**Consignes**:
1 > D'après le passage sur les retraites, jusqu'à quel âge la plupart des pays développés ont-ils souvent retardé le départ à la retraite ?
2 > Recopiez sans modification les lignes des entrées, de celle qui contient « Click the Add a reply button » jusqu'à la dernière ligne des entrées incluse.

**Passage**:
La croissance de l’espérance de vie, qui allonge la durée de vie à la retraite, et la diminution des naissances et donc de la population active qui la finance crée un déséquilibre auquel il faut trouver une solution.
La plupart des pays développés ont retardé l’âge de prise de la retraite, souvent jusqu’à 67 ans, y compris dans les pays d’Europe du Nord, longtemps considérés comme le modèle social le plus accompli.
En France, à défaut de réforme, le déficit pourrait représenter jusqu’à 1,5 % du PIB en 2050, toutes choses restant égales par ailleurs. C’est beaucoup.
La démographie ne constitue toutefois pas le seul facteur d’équilibre d’un régime de retraite, la croissance qui ne dépend pas exclusivement du nombre d’actifs au travail, constitue l’élément clef. Elle dépend notamment de la productivité du travail.

[Enregistrements issus d'une collecte de données]
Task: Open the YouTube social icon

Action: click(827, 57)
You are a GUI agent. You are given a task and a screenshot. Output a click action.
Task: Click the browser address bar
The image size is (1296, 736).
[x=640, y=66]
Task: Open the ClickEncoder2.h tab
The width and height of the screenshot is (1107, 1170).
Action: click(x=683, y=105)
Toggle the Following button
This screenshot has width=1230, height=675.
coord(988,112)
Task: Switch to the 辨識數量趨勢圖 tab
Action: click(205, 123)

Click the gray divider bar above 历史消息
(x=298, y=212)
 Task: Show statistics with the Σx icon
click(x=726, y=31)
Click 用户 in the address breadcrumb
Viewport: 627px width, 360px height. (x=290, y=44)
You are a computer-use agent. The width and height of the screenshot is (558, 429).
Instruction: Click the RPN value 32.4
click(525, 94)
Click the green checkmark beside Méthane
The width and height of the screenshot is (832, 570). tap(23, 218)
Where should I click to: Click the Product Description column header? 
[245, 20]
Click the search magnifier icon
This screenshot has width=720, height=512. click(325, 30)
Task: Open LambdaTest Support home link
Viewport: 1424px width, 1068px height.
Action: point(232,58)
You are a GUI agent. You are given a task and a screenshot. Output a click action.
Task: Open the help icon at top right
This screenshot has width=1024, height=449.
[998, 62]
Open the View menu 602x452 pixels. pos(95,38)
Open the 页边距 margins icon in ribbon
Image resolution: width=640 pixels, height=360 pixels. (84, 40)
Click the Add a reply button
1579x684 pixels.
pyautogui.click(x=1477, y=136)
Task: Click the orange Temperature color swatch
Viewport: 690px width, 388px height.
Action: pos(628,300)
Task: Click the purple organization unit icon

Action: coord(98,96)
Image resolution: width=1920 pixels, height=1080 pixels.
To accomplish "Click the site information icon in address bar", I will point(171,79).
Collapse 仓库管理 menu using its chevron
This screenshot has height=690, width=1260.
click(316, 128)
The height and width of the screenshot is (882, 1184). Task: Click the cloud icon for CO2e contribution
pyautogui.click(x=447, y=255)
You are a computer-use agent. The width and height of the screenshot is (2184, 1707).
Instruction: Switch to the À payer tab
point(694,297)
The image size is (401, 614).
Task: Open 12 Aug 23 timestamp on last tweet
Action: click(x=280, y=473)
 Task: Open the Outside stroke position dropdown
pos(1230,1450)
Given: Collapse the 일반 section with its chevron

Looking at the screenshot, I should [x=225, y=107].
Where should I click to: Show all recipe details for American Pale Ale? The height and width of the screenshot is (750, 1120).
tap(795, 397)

**Solutions**:
1 > Jusqu'à 67 ans.

2 >
Click the Add a reply button
1579x684 pixels.
pyautogui.click(x=1477, y=136)
Task: Click the orange Temperature color swatch
Viewport: 690px width, 388px height.
Action: pos(628,300)
Task: Click the purple organization unit icon

Action: coord(98,96)
Image resolution: width=1920 pixels, height=1080 pixels.
To accomplish "Click the site information icon in address bar", I will point(171,79).
Collapse 仓库管理 menu using its chevron
This screenshot has height=690, width=1260.
click(316, 128)
The height and width of the screenshot is (882, 1184). Task: Click the cloud icon for CO2e contribution
pyautogui.click(x=447, y=255)
You are a computer-use agent. The width and height of the screenshot is (2184, 1707).
Instruction: Switch to the À payer tab
point(694,297)
The image size is (401, 614).
Task: Open 12 Aug 23 timestamp on last tweet
Action: click(x=280, y=473)
 Task: Open the Outside stroke position dropdown
pos(1230,1450)
Given: Collapse the 일반 section with its chevron

Looking at the screenshot, I should [x=225, y=107].
Where should I click to: Show all recipe details for American Pale Ale? The height and width of the screenshot is (750, 1120).
tap(795, 397)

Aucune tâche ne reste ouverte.